WORK ITEM: Task for the records below: copy exactly from the first line on, stopping once the line with "Task: Click the Bulk Edit link" is copied, and leave out the pictures.

================================

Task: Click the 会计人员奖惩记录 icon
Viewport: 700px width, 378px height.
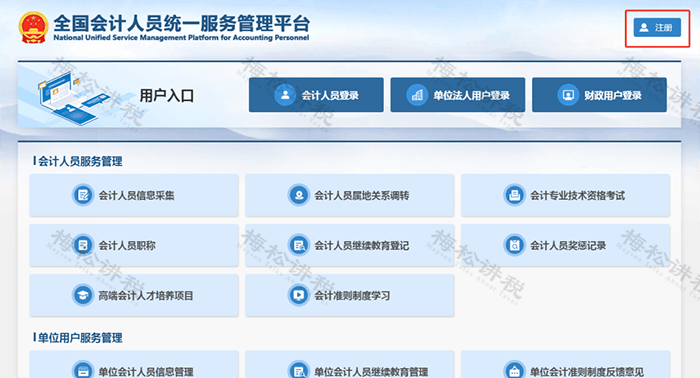Action: click(x=514, y=245)
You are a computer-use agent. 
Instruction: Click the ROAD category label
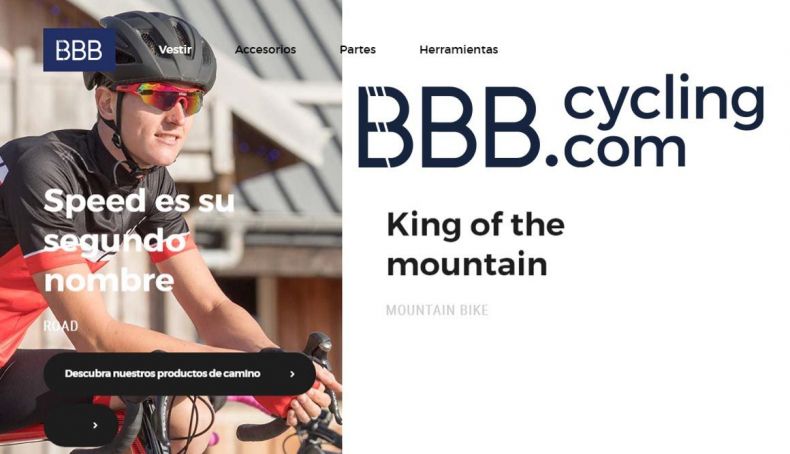[61, 326]
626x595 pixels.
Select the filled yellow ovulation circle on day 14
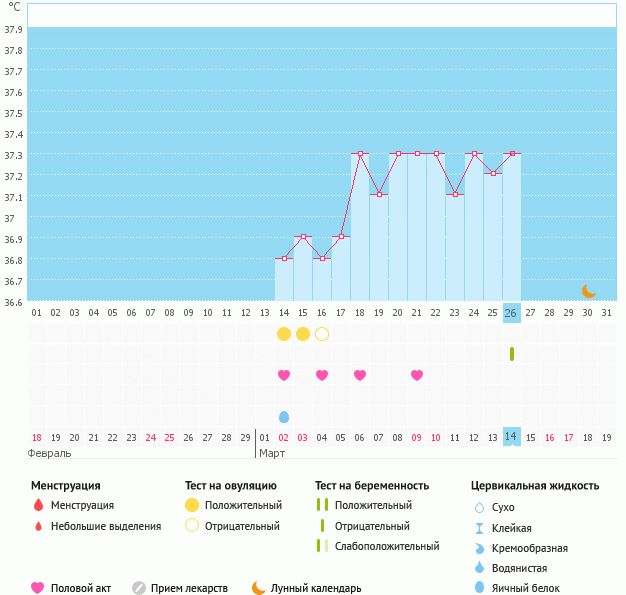pos(284,333)
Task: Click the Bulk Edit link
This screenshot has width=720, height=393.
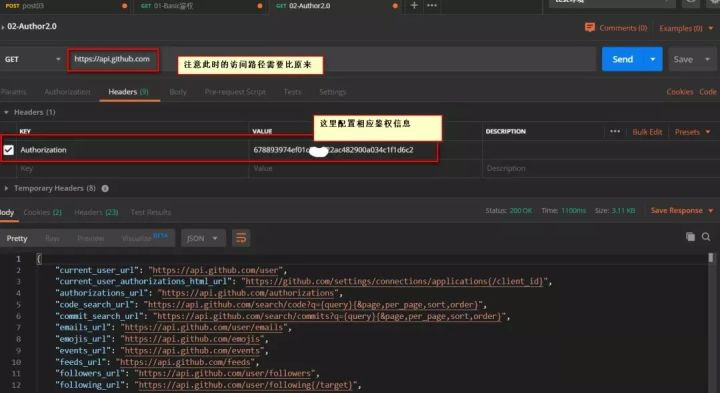Action: (x=647, y=132)
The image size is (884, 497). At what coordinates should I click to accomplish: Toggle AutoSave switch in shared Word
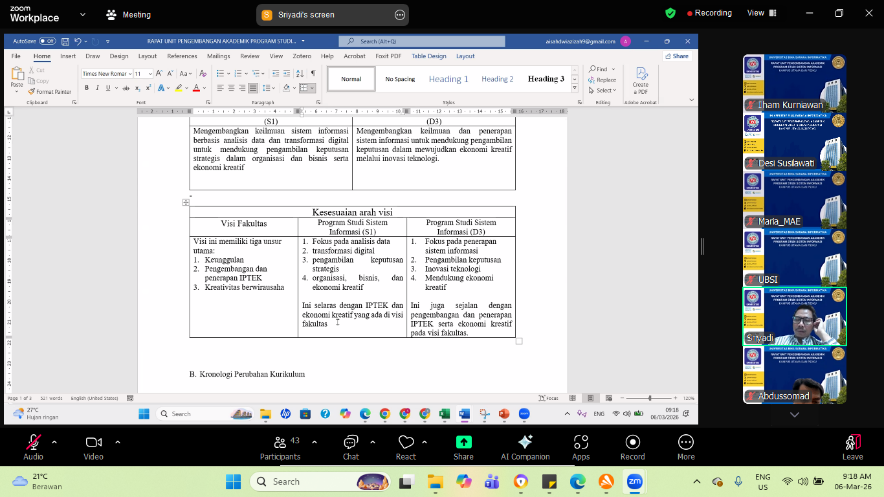click(x=46, y=41)
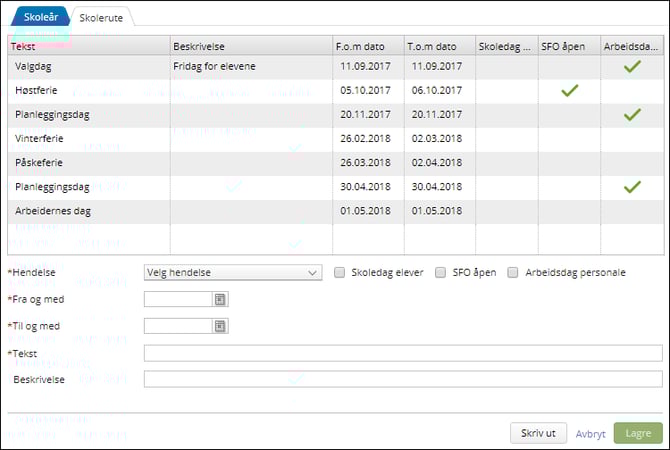This screenshot has width=670, height=450.
Task: Enable the Skoledag elever checkbox
Action: 340,272
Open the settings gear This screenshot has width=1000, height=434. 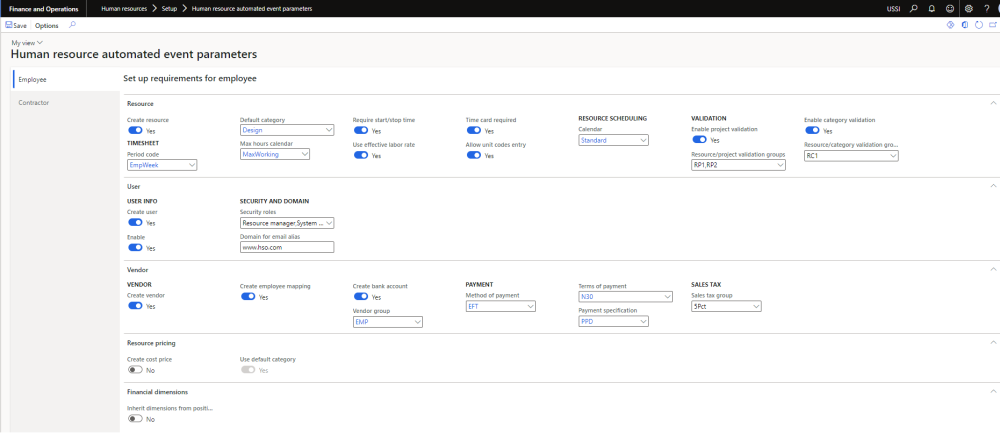tap(968, 8)
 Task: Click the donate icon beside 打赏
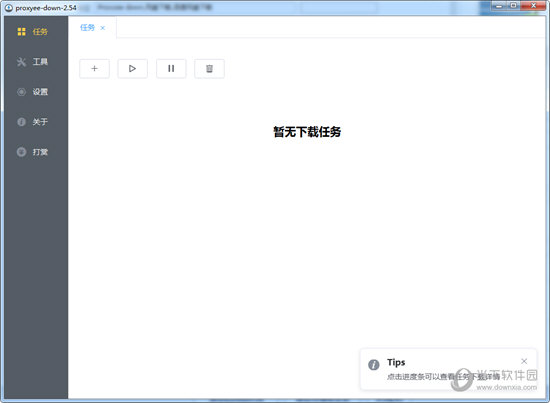(x=21, y=152)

================================

REPLY TO THE EXERCISE:
Task: Click the 会计人员奖惩记录 icon
Viewport: 700px width, 378px height.
Action: click(x=514, y=245)
You are a computer-use agent. 
Instruction: Click the ROAD category label
[61, 326]
626x595 pixels.
Select the filled yellow ovulation circle on day 14
pos(284,333)
Task: Click the Bulk Edit link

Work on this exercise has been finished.